In practice, what you can do with CSS alone is limited to how your content is structured and tagged with things like CSS classes and ids. And the problem is that generally, people do not obsessively structure and tag their content; they mark it up and tag it for what their CSS currently needs, with a side helping of tagging for changes they think they might want to make in the future.
(This shouldn't surprise anyone, since people strongly resist doing extra work that seems (at the time) unlikely to ever be used. In fact, obsessively creating tagged markup that you don't see a need for is really a case of premature optimization.)
Thus on most sites there are fairly strong limits on what can be done with CSS changes alone; going beyond this needs some content changes.
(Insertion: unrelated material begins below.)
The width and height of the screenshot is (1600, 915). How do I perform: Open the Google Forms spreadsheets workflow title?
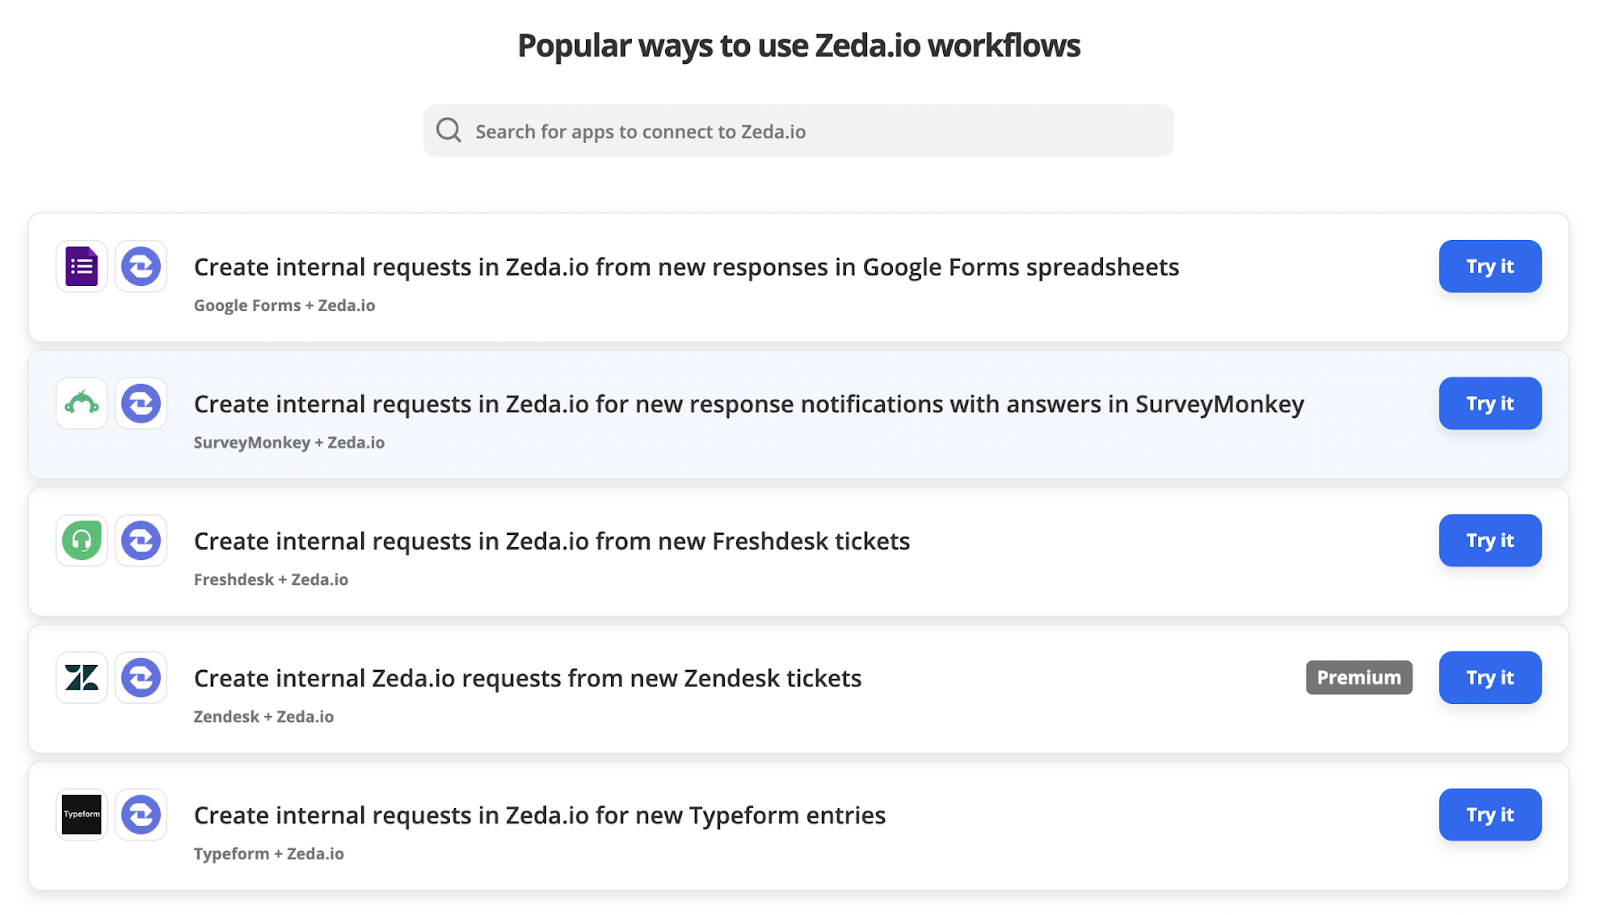686,268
If you're in luck, all you need is for existing structures to be tagged so you can yank them around. If you're unlucky, you need structural changes that add new <div>s or <span>s.
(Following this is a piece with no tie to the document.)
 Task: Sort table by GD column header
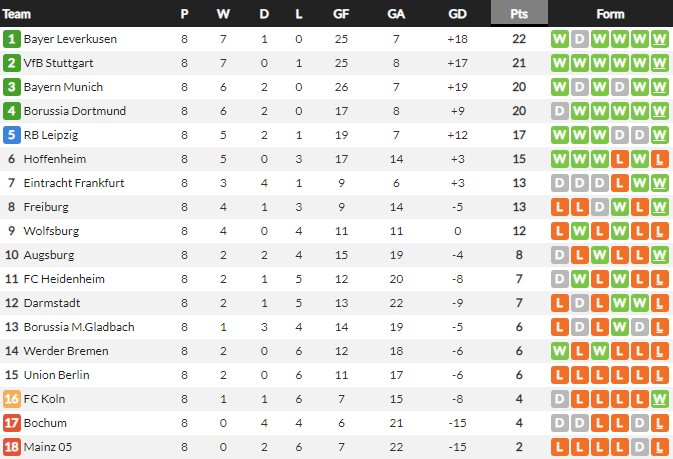point(458,14)
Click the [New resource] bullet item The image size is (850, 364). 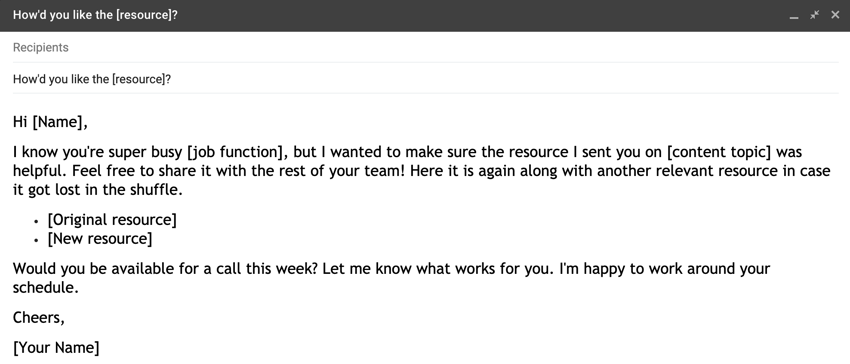click(100, 239)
In other words, what you get from CSS in practice is that it is easier to make layout changes that you were already thinking about (and thus built hooks for into your content). This is not a bad thing, but it is far from the panacea that common CSS folklore makes it out to be.
(The way to test this is not to look at example sites, but to get something like Stylish and wander around trying to make changes to random sites with CSS-based layouts.)